Klosterstraße 68, 10179 Berlin

Der Ort, an dem sich heute das Podewil’sche Palais befindet, war im Laufe seiner Geschichte starken Veränderungen unterworfen. Die Klostertraße ist eine der ältesten Straßen Berlins. Man weiß zumindest von zwei Vorgängergebäuden, die noch vor dem Barockbau, wie er gegenwärtig an dieser Stelle steht, existierten.

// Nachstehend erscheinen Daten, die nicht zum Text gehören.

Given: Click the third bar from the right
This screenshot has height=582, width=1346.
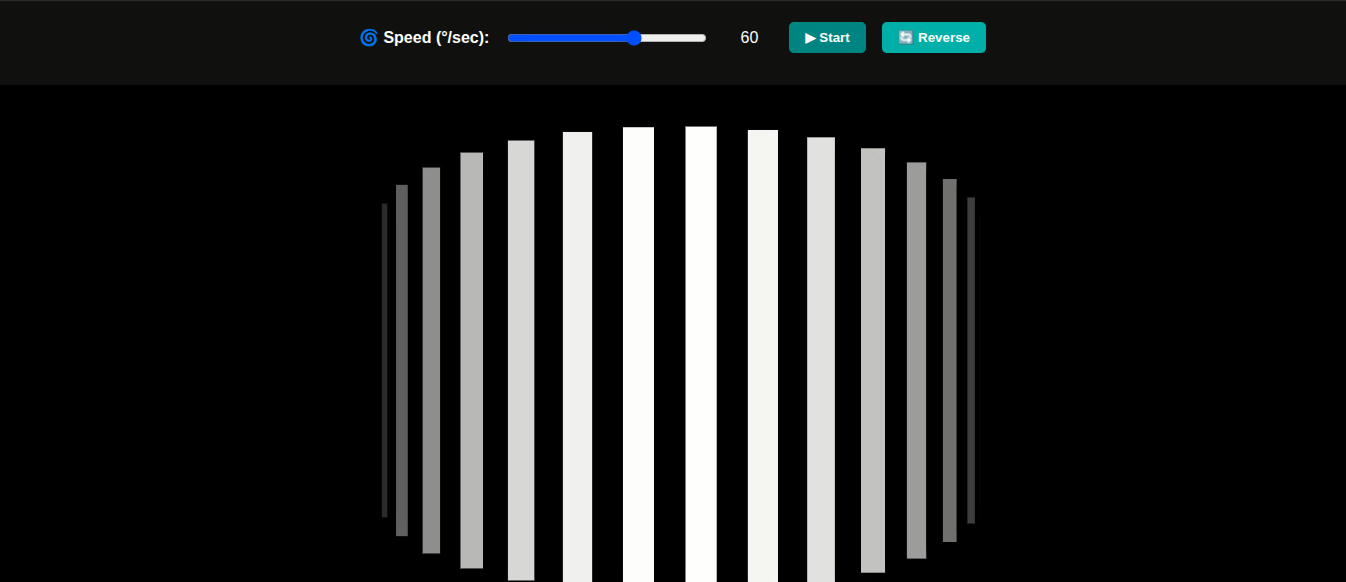Looking at the screenshot, I should pos(916,360).
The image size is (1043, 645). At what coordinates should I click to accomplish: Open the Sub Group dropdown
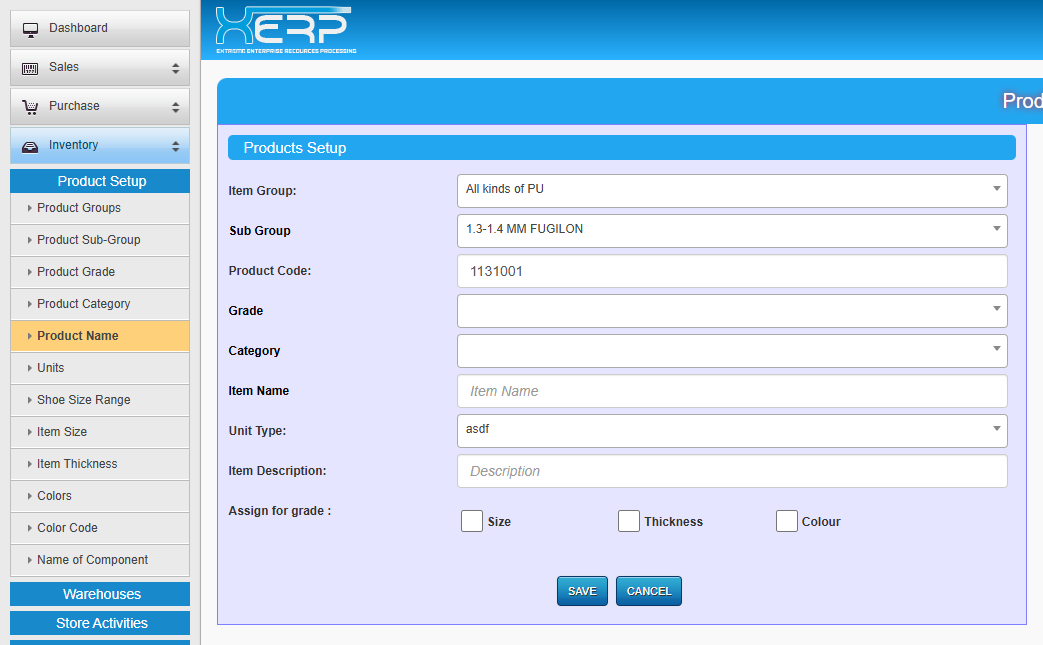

Die ersten Aufbaustunden leisteten Jugendliche 1951, als in Berlin die III. Weltfestspiele der Jugend und Studenten stattfanden. Der Magistrat beschloss daraufhin den Wiederaufbau zu einem "Haus der Jugend" und plante dort auch die Unterbringung des Landesvorstandes der Freien Deutschen Jugend (Land Brandenburg). Das Erdgeschoß erhielt eine großräumige Halle, darüber wurde ein zweigeschossiger Saal angeordnet. Auf den Wiederaufbau des weitgehend zerstörten inneren Seitenflügels wurde verzichtet. Anlässlich des 8. Geburtstages der FDJ am 7. März 1954 übergab der Oberbürgermeister Ost-Berlins, Friedrich Ebert, das "Zentrale Klubhaus der Jugend" an die "Freie Deutsche Jugend der Hauptstadt Deutschlands" mit dem Wunsch zur "Nutzung für den Frieden".

1959 wurde das Zentrale Klubhaus mit dem Kultur- und Sportclub an der Stalinallee zum "Zentralen Klub der Jugend und Sportler Berlin" vereint und hieß seitdem "Haus der jungen Talente". Ein Brand vernichtete nach einer Veranstaltung am 20. Februar 1966 den Saal und die darüberliegende Holzdachkonstruktion. Die Wiedereröffnung am 2. Oktober 1970 war der Auftakt für zwei weitere Jahrzehnte erfolgreicher Kulturarbeit. Besondere Bekanntheit erlangte das HdjT als Organisations- und Veranstaltungsort des „Festivals des politischen Liedes“ und als wichtige Heimstätte des DDR-Jazz. Auf Beschluss der Berliner Landesregierung wurde es zwei Jahre nach der deutschen Wiedervereinigung geschlossen.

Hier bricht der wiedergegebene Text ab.